Pixel coordinate grounding data
>>
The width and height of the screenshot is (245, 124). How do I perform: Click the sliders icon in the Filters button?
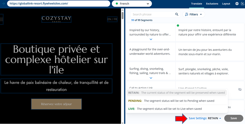tap(186, 14)
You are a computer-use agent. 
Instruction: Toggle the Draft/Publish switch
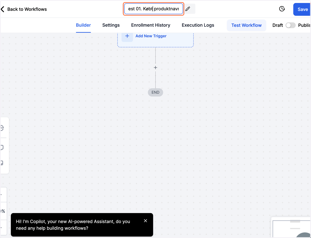tap(291, 25)
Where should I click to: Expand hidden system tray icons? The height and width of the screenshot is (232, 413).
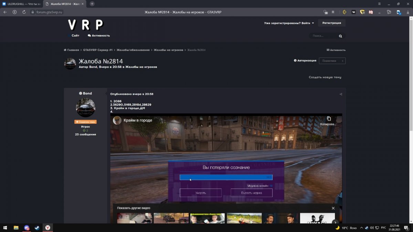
<<
Problem description: Print all records verbatim, excluding pictures.

Exercise result:
The width and height of the screenshot is (245, 124). How do I perform: Click the sliders icon in the Filters button?
tap(186, 14)
You are a computer-use agent. 
Instruction: Toggle the Draft/Publish switch
tap(291, 25)
Where should I click to: Expand hidden system tray icons? The height and width of the screenshot is (232, 413).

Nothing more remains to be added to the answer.